Tuttavia, le prime analisi dei dati reali si avvicinano ai risultati di efficacia delle sperimentazioni cliniche. Un recente studio, pubblicato sul New England Journal of Medicine, ha analizzato i dati raccolti nel corso della campagna vaccinale condotta in Israele, confrontando il rischio di infezione, ospedalizzazione e decesso tra due gruppi (vaccinati con Pfizer/BioNTech e non vaccinati) di quasi 600.000 persone ciascuno, per un totale di oltre 1.2 milioni di pazienti.
L’efficienza (da leggere come riduzione del rischio) 7 giorni dopo la seconda dose, è stata del 92% per il totale di infezioni documentate, 94% per i casi sintomatici, e 92% per i casi definiti ‘gravi’, come illustrato nella figura di seguito. La riduzione di rischio di ricovero ospedaliero è stata dell’ 87%, mentre la riduzione del rischio di decesso, calcolata questa volta solo in seguito alla prima dose, è stata del 72%.

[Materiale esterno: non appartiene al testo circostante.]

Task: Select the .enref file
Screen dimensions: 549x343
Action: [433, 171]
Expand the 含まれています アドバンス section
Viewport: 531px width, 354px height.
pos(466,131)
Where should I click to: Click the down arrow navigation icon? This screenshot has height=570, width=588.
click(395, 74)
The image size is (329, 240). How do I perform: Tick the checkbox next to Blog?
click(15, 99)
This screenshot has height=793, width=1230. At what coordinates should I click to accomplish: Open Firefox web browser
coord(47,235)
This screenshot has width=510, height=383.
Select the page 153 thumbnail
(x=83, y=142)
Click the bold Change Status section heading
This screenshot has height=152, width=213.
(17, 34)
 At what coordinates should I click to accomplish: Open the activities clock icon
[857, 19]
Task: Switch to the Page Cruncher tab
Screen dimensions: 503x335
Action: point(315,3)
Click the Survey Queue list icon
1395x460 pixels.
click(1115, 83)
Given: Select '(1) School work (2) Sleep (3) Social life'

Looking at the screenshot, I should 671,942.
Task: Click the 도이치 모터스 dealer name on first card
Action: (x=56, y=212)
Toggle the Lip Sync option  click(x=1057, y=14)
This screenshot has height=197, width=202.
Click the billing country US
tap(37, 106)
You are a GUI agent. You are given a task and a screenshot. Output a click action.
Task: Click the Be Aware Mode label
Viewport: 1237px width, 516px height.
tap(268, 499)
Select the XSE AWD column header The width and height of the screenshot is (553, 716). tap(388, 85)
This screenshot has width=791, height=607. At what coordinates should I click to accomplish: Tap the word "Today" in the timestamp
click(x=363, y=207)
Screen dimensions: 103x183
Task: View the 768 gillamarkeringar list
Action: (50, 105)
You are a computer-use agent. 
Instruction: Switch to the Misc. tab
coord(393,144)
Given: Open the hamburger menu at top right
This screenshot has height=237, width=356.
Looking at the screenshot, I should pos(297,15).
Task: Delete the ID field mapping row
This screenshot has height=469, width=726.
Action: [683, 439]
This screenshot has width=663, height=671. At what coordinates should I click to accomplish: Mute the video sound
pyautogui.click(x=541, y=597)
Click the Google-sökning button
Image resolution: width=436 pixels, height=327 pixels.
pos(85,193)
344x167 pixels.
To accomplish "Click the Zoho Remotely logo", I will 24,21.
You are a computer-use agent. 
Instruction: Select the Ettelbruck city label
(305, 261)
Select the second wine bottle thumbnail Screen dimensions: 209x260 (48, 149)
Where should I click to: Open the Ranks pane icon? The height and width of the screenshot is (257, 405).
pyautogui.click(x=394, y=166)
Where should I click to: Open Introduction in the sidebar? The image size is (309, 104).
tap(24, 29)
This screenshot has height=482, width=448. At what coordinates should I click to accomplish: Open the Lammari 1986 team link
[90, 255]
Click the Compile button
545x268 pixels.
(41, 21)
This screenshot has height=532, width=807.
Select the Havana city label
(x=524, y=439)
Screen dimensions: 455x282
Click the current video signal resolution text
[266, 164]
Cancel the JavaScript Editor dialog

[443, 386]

In Inghilterra, lo studio SIREN (non ancora pubblicato) ha analizzato i dati di circa 40.000 operatori sanitari vaccinati (con Pfizer/BioNTech o AstraZeneca) tra l’8 dicembre 2020 e il 5 febbraio 2021, riportando un’efficienza del 72% dopo la prima dose, e dell’ 85% dopo la seconda. In Scozia, un altro studio (anch’esso non ancora pubblicato) ha analizzato i dati di circa 5.4 milioni di persone allo scopo di calcolare l’efficienza del vaccino nel ridurre il rischio di ospedalizzazione.
Una riduzione dell’85% e del 94% è stata riportata dopo la prima dose dei vaccini Pfizer/BioNTech e AstraZeneca, rispettivamente, e una riduzione del rischio dell’81% e stata registrata (combinando i dati di entrambi i vaccini) per i pazienti ultraottantenni.
Si tratta quindi di risultati molto incoraggianti (anche se, nel caso dei due studi del Regno Unito, non ancora pubblicati), che forniscono una prima indicazione della capacità dei vaccini di ridurre il rischio non solo di infezione, ma anche di ospedalizzazione e decesso per Covid-19. Rimane da vedere se questi risultati verranno confermati nei mesi a venire, quando la campagna vaccinale sarà ancora più avanzata. Cosa che accadrà, si spera, molto presto.